Kaynaklar: Kâmus-ul-A'lam c.3 s: 3047, El-Fevâid-ul-Behiyye fî Terâcum-il-Hanefiyye s.70 , Keşf-uz-Zunûn c.2 s: 1348 ve Türk ansiklopedisi c.19 s: 217

Hızır Bey Çelebi ile ilgili bu bilgileri toplu olarak Dilârâ Yayınları'ndan -Hızır Bey'in Kasîde-i Nûniye'sinin şerhi- Şüpheden Hakikate  eserinden alınmıştır.

KASİDE-İ NÛNİYE

Senâ-u hamd-u minnet Hakk'a her ân

O'dur Sultan Ali-l-Vasfı veş'Şân

Yetişmez künhüne efhâm-ı mahlûk

Erişmez hükmüne âsâr-ı butlân

Hamd= güzel övgüler, bâtıl olmanın eserinden hüküm ve hikmeti münezzeh, şânı ve sıfatları âlî Allah'a mahsustur

Salât olsun Nebîmiz Mustafa'ya

Odur mübdi'-i nûr-i şer'i Yezân

Allah'tan rahmet ve bereketler, şeriatini izhar eden Adnan neslinden Mustafa=seçilen= seçkin Nebîmiz'in üzerinde olsun

Dahî ashâb-u âl-u tâbiîne

Bulutlar nitekim bezi ede bârân

Böylece rahmetler, bulutlar mer'alarda sahralarda cömerdlik yaptığı müddetçe, âlinin, ashabının ve sonra kendilerine tâbi' olanların üzerinde olsun

Budur abd-i fakîrin i'tikâdı

Kabul eder her ehli iman

Zihnimde tutmuş olduğum hükümler Allah'a karşı günah işleyen kulunun akidesidir. Onu, imanla vasıflanan her müslümana tavsiye etmektedir.

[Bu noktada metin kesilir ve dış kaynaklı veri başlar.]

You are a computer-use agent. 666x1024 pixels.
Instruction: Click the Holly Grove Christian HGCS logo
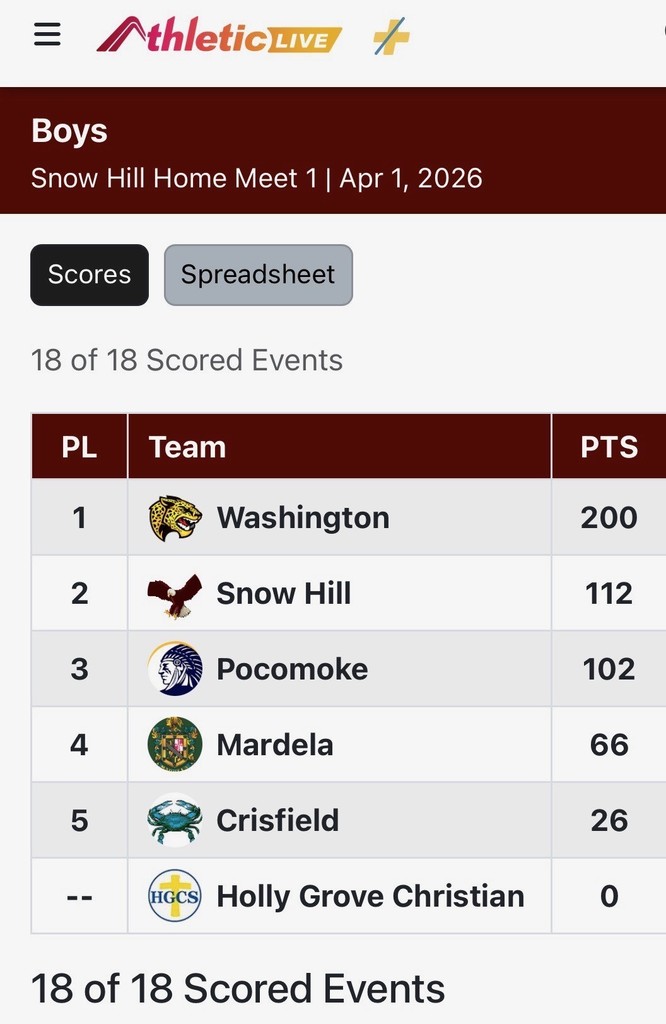pyautogui.click(x=175, y=896)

Zahîre eyleyub rûz-i cezâya

Umar Hakk'dan anınla ecr u ihsân

O zihnî akîdelerimi, ihsan ve adalet sahibinin yanına emanet bırakmış olduğum halde hakkında şüphe olmayan güne zahîre= azık saymaktayım.

Vucûd-i Sâni'-u Banî Kadîme

Delillerdir havâdis cümle erkan

İlâhımız = azabından korktuğumuz nimetini sevdiğimiz olan Ma'bûd'umuz, Vacib = aklın yokluğunu kabul etmediği Hak Bir Varlık'tır. Eğer O olmasaydı, imkan vasfıyla kuşatılmış silsile ferdleri kesilmezdi

Böylece hâdiseler= olaylar, aslî unsurlar, ferden ve topluca, kadîm, San'atçı, Yaratıcı'nın Vücûdu üzerine şehadet etmektedirler.

Çu yok halk-ı halâyık ihtilâfı

Bilindi bir durur bu hükme sultan

Mahlukun muhalefetten hâlî olarak yaratılması- çünkü tevâtür yoktur- ikinci bir hâlıkın= yaratıcının varlığına hüküm etmeyi engeller.

A'nın Zatı'na benzer nesne yok hiç

Vucûb ile değil bu hükm-i imkan

O Mutlak Vücûd'un Zât'ı yani Kendisi, imkanla vasıflanan şeyin benzeri değildir. Binaenaleyh Vücub ile imkan hükmü bir değildir.

Subûtî Sıfatlar

Velî Semi'-u Basar İlm-u İrâdet

Hayat, Kudret, Kelâm-ı gayri elhân

Sıfatlardır bular Zât ile kâim

Kadîmlerdir gerekdir böyle îmân

Çu etmez Hakk'dan ânlar infikâkı

Hata görmez bu sözde ayn-ı yekzân

O Mutlak vücud, Hayy= Diri'dir, İşiti'dir, Görücüdür, Bilici'dir, İradeli'dir, Kudret Sahibi'dir; telaffuz olmaksızın Kelam Sahibi'dir.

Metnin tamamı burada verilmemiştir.